● Activity: Every line of the records that holds the word "computer" should be copied.

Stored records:
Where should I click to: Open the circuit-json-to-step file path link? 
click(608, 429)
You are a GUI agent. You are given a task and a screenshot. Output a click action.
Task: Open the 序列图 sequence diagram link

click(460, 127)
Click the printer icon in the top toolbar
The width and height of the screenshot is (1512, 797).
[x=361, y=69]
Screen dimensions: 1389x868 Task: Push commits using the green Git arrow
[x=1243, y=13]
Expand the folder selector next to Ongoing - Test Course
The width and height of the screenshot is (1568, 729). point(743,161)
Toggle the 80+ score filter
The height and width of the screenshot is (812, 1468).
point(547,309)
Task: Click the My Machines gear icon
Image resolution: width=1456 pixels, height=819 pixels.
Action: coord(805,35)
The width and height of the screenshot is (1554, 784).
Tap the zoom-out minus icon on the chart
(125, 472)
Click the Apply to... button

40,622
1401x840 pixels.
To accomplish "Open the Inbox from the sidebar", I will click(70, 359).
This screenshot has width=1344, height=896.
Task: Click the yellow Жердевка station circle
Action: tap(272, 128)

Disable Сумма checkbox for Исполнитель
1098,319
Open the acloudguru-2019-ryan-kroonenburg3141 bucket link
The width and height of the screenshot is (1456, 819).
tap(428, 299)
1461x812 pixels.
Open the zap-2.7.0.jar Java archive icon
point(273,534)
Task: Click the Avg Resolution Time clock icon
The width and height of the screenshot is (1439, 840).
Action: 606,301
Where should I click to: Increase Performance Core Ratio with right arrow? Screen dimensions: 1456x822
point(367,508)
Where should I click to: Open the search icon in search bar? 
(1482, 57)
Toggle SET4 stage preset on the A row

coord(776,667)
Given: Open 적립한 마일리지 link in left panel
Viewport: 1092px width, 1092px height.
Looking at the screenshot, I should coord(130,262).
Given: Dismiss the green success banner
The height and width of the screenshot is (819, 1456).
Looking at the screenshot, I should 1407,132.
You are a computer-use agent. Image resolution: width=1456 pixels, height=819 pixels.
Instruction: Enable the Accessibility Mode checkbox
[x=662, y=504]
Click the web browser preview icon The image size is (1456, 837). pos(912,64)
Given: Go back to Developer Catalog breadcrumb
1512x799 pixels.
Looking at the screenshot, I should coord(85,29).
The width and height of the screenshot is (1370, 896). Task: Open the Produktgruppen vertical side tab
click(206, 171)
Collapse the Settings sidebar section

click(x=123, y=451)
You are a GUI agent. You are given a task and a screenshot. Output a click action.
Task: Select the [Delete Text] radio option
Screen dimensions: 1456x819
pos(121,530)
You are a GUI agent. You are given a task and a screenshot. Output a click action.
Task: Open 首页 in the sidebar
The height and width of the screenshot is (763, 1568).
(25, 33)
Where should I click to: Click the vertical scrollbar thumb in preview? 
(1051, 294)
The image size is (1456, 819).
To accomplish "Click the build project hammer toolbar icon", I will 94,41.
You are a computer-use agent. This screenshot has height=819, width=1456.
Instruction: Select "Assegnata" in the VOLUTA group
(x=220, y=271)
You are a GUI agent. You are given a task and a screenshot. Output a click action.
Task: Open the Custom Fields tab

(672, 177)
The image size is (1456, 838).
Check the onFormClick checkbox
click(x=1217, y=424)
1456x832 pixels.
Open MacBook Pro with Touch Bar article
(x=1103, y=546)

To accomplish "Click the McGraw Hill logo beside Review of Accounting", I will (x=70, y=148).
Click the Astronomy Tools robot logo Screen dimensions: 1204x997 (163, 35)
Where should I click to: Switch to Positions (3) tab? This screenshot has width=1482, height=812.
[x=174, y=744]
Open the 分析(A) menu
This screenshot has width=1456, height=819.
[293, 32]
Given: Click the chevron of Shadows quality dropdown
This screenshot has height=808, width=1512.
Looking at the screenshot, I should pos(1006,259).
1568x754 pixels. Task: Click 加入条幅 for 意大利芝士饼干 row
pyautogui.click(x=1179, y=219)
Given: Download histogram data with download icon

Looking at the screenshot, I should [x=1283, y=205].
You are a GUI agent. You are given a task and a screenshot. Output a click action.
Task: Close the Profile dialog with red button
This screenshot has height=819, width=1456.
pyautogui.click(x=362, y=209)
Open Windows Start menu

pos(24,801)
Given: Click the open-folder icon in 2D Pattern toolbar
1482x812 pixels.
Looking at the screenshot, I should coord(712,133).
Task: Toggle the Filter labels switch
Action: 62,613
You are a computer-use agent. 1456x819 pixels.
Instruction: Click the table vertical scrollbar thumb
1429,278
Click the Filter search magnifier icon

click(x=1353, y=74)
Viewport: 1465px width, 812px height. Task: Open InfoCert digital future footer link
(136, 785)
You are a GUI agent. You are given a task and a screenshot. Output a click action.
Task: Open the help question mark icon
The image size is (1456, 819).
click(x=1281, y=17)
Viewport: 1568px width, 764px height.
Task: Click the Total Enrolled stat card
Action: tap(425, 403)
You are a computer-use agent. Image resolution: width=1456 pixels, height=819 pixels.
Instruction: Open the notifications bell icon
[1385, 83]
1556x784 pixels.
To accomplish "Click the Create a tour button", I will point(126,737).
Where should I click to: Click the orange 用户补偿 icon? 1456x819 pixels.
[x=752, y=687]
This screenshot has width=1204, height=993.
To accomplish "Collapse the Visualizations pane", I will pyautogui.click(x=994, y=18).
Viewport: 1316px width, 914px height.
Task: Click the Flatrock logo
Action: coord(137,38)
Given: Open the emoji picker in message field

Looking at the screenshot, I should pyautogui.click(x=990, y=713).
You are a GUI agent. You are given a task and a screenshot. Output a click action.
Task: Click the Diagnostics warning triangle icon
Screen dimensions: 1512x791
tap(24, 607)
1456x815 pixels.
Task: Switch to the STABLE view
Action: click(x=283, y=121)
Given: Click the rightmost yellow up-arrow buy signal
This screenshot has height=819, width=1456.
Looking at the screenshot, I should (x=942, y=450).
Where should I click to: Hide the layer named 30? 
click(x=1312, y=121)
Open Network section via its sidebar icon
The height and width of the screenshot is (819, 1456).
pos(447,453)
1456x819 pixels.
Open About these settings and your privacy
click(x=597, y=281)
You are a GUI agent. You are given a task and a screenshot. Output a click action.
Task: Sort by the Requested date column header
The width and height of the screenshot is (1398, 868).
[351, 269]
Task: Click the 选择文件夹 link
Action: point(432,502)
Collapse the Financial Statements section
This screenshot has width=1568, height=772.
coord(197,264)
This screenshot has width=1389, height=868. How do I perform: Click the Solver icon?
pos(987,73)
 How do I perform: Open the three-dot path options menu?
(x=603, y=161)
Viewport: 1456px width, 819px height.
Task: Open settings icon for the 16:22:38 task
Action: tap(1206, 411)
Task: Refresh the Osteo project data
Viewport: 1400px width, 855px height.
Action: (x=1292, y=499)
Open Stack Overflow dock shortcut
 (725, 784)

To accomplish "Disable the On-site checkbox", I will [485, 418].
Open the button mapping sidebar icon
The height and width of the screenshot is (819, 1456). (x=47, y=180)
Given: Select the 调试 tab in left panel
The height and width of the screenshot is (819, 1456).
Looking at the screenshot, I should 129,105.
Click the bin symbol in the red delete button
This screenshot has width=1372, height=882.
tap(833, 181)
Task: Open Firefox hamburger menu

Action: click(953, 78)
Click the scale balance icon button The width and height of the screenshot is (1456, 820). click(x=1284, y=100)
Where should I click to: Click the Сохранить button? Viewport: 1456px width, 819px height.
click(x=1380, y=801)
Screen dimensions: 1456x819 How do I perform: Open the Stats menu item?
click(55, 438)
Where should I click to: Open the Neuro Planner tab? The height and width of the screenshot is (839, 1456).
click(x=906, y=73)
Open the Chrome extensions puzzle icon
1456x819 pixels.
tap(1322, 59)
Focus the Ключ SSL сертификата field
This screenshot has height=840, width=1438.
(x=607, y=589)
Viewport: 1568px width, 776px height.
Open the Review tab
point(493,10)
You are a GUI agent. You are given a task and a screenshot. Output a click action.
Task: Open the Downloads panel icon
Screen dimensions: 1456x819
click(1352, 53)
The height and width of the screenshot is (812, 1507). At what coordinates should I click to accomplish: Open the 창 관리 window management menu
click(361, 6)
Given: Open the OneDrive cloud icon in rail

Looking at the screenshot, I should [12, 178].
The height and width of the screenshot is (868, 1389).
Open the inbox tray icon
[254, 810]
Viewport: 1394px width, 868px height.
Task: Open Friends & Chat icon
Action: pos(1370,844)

● Exercise response:
You are a computer-use agent. Image resolution: width=1456 pixels, height=819 pixels.
You are a computer-use agent. This screenshot has height=819, width=1456.
You are a computer-use agent. 1456x819 pixels.
You are a computer-use agent. Image resolution: width=1456 pixels, height=819 pixels.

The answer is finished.